§ **WORK REQUIRED**
Keep every line of the data below that has the string "blue" and present those lines.

§ **DATA FOR ANALYSIS**
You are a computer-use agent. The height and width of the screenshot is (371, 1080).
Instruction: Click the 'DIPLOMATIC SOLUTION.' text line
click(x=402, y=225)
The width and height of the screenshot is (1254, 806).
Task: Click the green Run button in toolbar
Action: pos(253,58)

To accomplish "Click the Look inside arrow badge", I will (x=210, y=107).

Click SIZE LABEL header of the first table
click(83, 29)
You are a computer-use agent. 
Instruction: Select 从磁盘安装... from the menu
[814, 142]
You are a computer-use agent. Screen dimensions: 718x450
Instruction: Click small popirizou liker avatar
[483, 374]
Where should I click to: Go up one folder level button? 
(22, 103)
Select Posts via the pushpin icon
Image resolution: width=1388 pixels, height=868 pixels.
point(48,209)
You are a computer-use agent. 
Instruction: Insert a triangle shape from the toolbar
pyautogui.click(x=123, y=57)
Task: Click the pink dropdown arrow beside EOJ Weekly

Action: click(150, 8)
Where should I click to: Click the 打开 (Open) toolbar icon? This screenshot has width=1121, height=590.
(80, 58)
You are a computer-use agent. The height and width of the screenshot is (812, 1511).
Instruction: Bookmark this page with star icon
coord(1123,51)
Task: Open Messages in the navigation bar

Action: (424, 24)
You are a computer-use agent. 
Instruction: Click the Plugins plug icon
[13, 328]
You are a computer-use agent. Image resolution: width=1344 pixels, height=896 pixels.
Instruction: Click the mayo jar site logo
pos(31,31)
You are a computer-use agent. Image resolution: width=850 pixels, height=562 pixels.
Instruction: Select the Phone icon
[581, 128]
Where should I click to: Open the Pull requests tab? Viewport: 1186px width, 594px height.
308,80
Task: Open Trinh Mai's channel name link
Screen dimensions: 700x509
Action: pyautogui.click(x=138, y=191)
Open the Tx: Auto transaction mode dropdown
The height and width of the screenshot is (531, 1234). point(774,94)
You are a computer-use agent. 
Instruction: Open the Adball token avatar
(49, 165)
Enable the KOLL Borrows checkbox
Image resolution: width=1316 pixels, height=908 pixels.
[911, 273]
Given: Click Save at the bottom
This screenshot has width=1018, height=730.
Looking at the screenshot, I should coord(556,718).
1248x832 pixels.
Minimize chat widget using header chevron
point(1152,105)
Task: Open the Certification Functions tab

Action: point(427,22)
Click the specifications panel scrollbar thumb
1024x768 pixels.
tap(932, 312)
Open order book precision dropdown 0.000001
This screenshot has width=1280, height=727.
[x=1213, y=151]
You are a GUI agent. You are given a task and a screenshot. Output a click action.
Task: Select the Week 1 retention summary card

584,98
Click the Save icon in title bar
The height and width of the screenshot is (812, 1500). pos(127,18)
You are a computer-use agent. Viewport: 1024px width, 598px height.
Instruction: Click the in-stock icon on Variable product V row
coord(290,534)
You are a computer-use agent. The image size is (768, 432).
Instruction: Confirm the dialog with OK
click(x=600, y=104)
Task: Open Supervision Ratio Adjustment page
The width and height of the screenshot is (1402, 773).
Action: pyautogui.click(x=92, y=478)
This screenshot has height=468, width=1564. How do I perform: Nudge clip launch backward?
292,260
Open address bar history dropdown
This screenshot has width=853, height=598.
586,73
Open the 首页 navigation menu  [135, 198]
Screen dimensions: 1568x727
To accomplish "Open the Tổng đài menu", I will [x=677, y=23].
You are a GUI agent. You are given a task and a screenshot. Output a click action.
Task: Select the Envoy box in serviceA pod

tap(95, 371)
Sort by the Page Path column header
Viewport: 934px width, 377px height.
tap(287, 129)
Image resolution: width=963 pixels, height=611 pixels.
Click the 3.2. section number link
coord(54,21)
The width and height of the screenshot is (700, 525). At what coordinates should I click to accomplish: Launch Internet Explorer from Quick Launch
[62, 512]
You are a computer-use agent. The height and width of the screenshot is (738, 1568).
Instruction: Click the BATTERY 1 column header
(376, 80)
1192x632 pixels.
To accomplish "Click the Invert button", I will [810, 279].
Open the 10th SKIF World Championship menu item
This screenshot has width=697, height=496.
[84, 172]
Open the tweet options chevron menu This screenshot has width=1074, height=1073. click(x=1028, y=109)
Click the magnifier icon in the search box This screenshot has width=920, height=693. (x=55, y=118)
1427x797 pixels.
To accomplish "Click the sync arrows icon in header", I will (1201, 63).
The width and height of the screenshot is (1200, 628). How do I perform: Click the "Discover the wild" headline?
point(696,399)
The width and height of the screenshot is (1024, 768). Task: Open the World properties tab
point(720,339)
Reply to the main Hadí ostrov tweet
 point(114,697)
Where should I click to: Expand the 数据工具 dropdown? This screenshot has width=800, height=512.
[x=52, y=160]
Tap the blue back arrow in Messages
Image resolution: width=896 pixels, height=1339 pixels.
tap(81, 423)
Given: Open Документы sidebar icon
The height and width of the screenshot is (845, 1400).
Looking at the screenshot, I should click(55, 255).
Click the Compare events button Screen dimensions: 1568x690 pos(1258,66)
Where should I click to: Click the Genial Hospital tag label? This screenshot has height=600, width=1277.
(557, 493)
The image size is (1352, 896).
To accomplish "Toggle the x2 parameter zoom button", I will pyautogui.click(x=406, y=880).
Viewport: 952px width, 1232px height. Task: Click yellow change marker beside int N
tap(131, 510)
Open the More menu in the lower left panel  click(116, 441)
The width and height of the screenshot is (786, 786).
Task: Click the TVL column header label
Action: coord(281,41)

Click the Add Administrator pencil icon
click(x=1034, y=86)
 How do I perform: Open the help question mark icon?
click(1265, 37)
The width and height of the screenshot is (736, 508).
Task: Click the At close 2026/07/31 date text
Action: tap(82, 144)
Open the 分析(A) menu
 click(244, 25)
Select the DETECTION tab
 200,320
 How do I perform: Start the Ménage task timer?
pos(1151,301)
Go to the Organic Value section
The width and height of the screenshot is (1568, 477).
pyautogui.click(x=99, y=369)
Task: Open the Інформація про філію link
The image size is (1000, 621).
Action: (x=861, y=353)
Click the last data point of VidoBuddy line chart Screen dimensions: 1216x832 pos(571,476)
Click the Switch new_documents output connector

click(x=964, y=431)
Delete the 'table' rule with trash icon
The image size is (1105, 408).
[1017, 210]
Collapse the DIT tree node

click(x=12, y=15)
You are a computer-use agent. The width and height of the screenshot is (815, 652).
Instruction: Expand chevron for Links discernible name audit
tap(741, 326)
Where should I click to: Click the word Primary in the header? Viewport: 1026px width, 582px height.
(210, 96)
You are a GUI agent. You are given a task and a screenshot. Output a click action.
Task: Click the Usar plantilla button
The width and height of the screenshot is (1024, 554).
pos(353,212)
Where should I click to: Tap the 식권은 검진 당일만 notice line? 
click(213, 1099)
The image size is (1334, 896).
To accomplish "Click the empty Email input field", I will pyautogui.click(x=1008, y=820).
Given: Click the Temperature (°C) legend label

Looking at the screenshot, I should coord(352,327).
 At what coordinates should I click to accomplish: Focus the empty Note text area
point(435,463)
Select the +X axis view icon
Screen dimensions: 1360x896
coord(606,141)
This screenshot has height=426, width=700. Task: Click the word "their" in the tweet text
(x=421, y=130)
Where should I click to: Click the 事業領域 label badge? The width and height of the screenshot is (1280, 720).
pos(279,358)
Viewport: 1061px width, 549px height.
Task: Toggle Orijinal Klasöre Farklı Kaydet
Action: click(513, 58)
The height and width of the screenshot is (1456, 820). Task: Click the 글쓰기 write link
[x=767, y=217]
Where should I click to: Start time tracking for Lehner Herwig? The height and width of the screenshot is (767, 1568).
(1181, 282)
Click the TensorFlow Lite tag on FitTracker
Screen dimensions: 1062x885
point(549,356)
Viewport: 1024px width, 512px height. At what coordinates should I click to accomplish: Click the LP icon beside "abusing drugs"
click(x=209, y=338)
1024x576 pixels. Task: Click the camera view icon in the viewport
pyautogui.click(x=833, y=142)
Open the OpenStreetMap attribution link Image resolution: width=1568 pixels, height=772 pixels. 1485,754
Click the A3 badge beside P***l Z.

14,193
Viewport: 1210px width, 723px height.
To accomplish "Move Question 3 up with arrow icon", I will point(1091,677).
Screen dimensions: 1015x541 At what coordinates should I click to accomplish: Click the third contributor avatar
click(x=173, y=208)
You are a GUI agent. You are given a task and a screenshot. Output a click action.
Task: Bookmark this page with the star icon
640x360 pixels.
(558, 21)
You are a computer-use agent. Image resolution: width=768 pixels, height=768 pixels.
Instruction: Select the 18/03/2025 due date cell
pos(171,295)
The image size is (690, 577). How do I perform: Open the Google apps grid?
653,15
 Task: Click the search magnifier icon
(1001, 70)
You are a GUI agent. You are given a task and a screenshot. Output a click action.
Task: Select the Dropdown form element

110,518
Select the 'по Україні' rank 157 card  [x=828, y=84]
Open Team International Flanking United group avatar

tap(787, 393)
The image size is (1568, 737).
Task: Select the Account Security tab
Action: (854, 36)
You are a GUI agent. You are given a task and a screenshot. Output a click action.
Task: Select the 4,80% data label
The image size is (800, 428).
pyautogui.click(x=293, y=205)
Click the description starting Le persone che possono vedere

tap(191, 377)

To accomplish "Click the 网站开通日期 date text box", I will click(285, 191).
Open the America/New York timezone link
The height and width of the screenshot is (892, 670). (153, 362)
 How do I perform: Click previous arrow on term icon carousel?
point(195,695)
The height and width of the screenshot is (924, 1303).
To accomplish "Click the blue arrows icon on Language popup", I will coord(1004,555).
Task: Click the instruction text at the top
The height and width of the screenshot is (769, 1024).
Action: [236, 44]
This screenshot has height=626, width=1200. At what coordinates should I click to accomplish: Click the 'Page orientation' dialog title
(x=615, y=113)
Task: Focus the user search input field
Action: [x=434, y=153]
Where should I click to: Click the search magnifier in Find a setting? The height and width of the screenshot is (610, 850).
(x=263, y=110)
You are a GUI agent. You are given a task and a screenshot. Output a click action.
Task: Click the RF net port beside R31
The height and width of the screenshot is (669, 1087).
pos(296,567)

§ **RESPONSE TO THE EXERCISE**
Tap the blue back arrow in Messages
To accomplish "Click the blue arrows icon on Language popup", I will coord(1004,555).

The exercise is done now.